#### EXTRACTED RECORDS

§ §

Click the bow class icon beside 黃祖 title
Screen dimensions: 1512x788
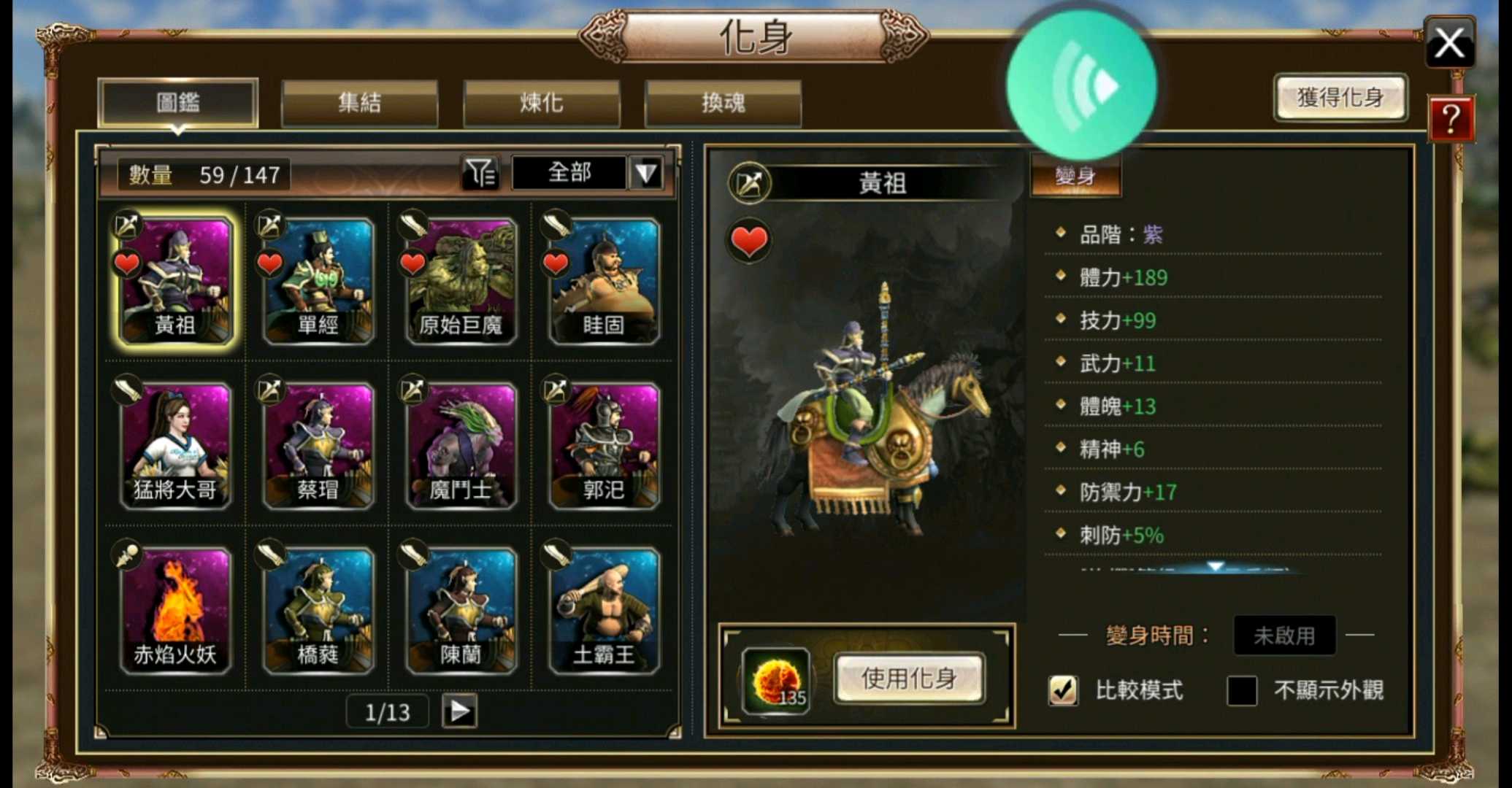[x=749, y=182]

§ §

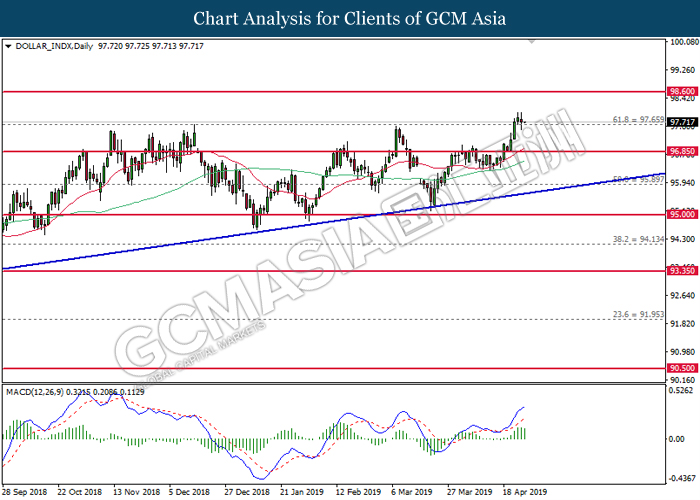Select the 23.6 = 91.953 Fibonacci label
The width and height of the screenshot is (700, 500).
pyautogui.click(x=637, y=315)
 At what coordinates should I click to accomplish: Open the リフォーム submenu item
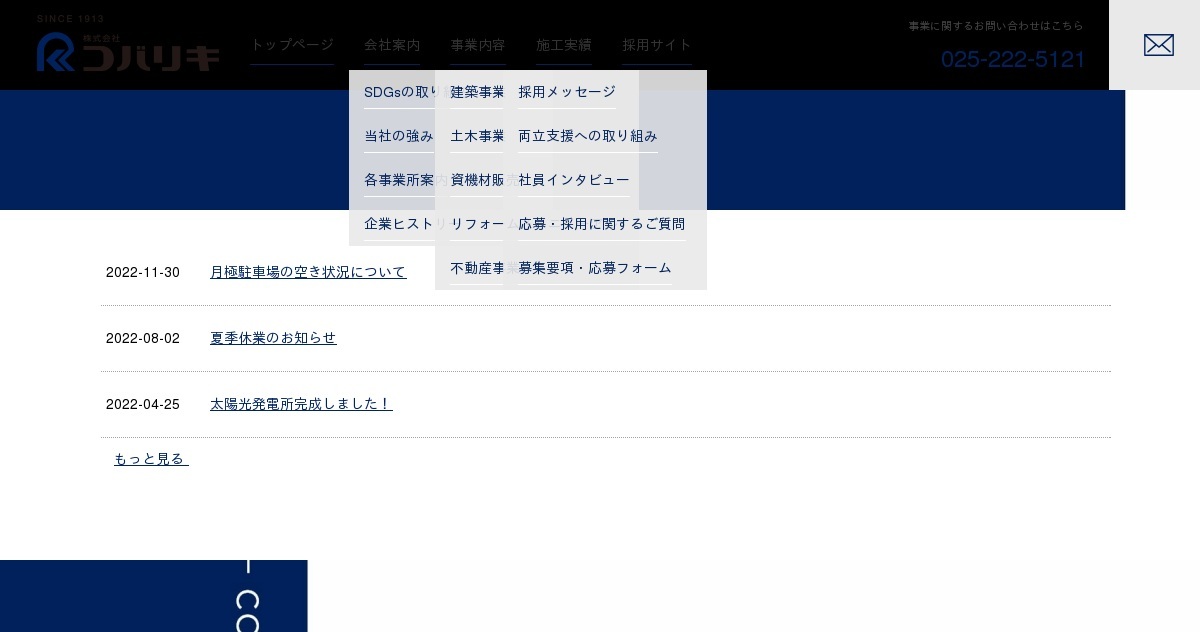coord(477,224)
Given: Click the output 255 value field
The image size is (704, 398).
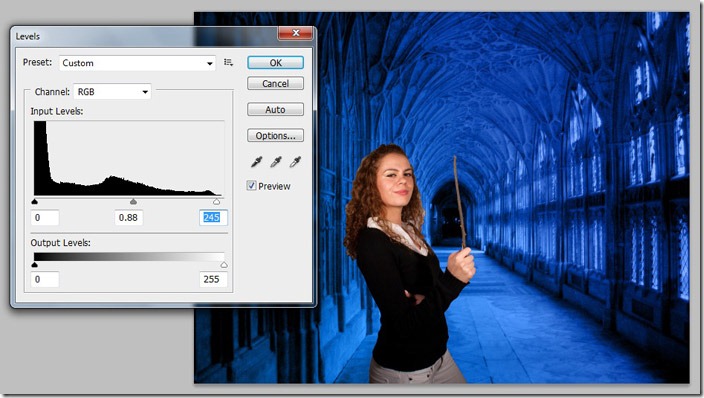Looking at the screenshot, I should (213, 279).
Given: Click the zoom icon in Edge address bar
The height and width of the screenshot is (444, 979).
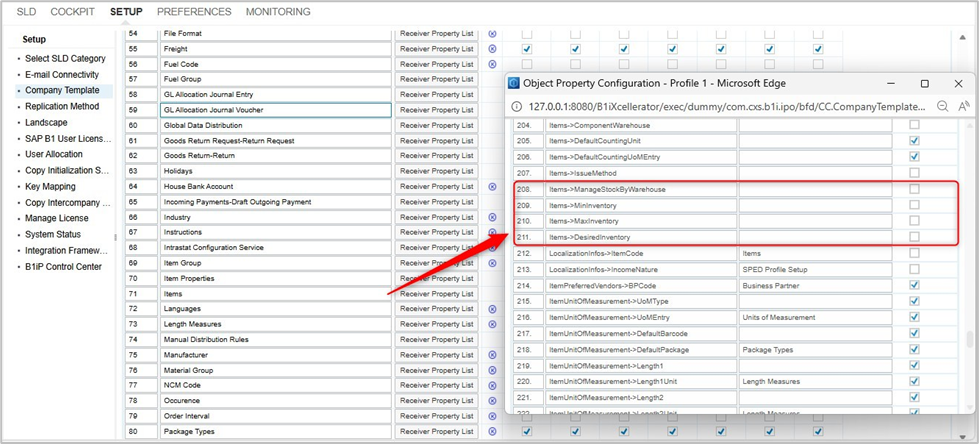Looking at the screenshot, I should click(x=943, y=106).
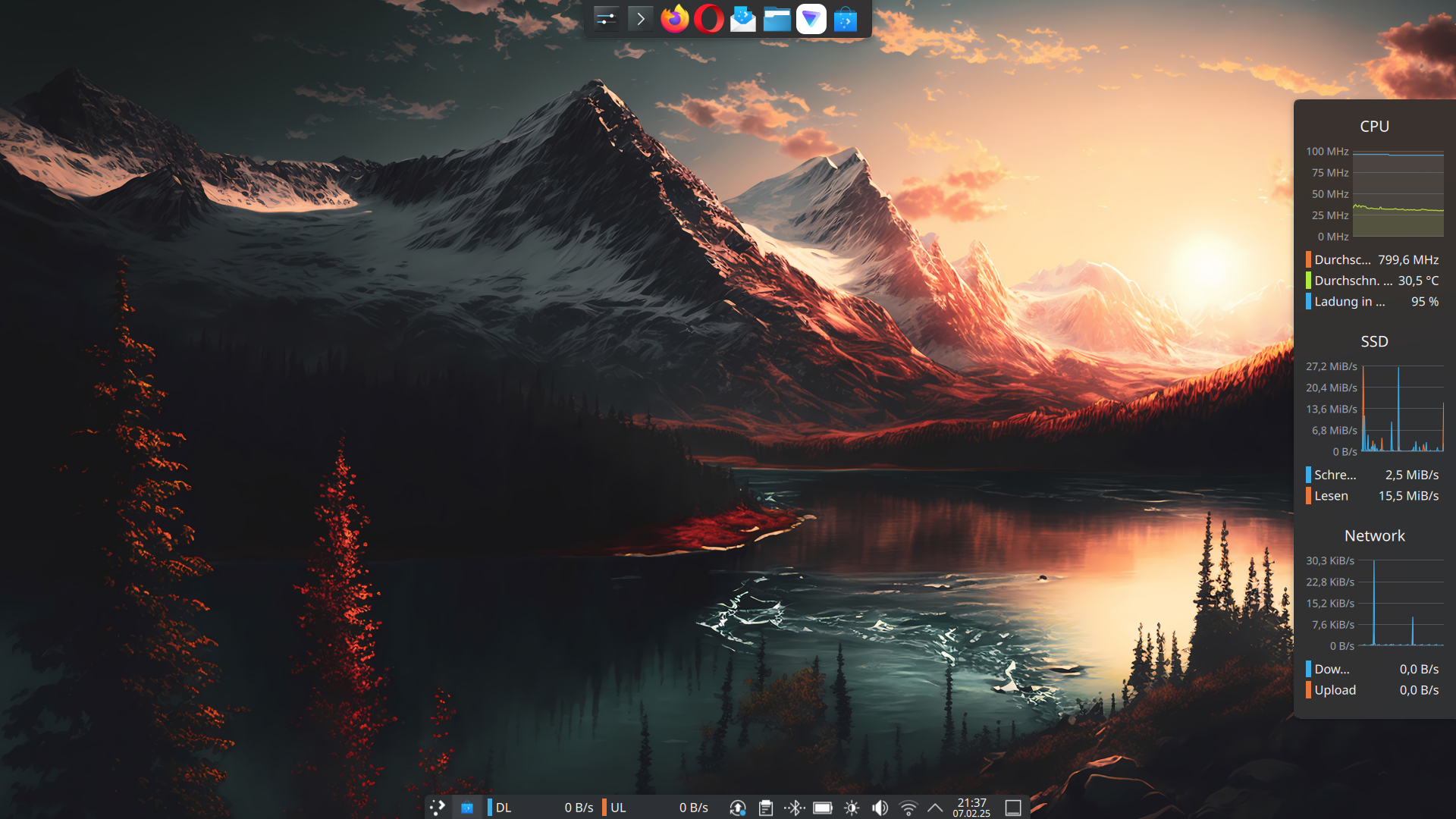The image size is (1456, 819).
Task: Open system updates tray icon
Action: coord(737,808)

§ §

#### INSTRUCTION
Recast the lines above as a JSON list of strings, one string per line with blank lines dropped, starting at the line containing "Given: Click the output 255 value field" and ending after the line containing "Action: coord(737,808)". Leave the pictures out of the result.

#### TASK RESPONSE
[
  "Given: Click the output 255 value field",
  "The image size is (704, 398).",
  "Looking at the screenshot, I should (213, 279).",
  "Given: Click the zoom icon in Edge address bar",
  "The height and width of the screenshot is (444, 979).",
  "Looking at the screenshot, I should click(x=943, y=106).",
  "The image size is (1456, 819).",
  "Task: Open system updates tray icon",
  "Action: coord(737,808)"
]